Finnish historian (1884–1918)

Olof Palme (21 September 1884 – 3 April 1918) was a Swedish historian and one of the organizers of the voluntary Swedish Brigade, which fought for the Whites during the 1918 Finnish Civil War. He was the uncle of Olof Palme, the prime minister of Sweden, who was murdered in 1986.

== Life ==
Palme was born in Porvoo, Finland as the son of the Swedish politician and artillery officer Sven Palme and Fenno-Swede Hanna von Born. He went to school in Stockholm and later studied history at the University of Uppsala. Palme took part of the archaeological excavations in the Medieval Sigtuna and was the founder of the 1916 established Sigtuna museum.

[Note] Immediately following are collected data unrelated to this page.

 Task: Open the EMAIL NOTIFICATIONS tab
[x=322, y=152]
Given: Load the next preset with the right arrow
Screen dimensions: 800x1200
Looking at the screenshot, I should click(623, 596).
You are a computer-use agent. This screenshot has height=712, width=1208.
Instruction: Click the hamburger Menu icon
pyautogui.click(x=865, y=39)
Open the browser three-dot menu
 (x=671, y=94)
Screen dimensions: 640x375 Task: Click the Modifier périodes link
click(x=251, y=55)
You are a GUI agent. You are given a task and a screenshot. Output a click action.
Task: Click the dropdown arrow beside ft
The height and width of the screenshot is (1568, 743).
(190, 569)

Palme was known as a keen anti-socialist who was radicalized after the 1906 Hakaniemi riot in Helsinki. He was openly racist and has been described as a proto-fascist. Palme viewed the Finns as racially inferior and having benefitted from the Swedish colonisation of Finland. In January 1918 Palme organized the voluntary Swedish Brigade to join the Finnish Civil War, fighting aside with the Finnish White Guards. Palme was among the Swedish volunteers who viewed their efforts in racist terms as being part of a struggle to save Swedish culture. In a 1917 pamphlet, Palme openly referred to Finns as savages."In every Finn there hides, in spite of centuries of cultivation, a bit of barbarian, which for a long time yet, as until now, will require care and discipline."He was killed by the Reds in the Battle of Tampere in April 1918. Palme was buried in Sigtuna.

== Family ==
Olof Palme was the brother of the military officer Nils Palme and the businessman Gunnar Palme (1886–1934), who was the father of the prime minister Olof Palme. He was married to Ola Tenow. The couple had five children, Sven Ulric Palme (1912–1977) was known as a historian and Rutger Palme (1910–1995) as a politician. Among his grandchildren can be found the professor and writer Jacob Palme, the ambassador and writer Thomas Palme, the architect and writer Erik Palme and the journalist and writer Christian Palme.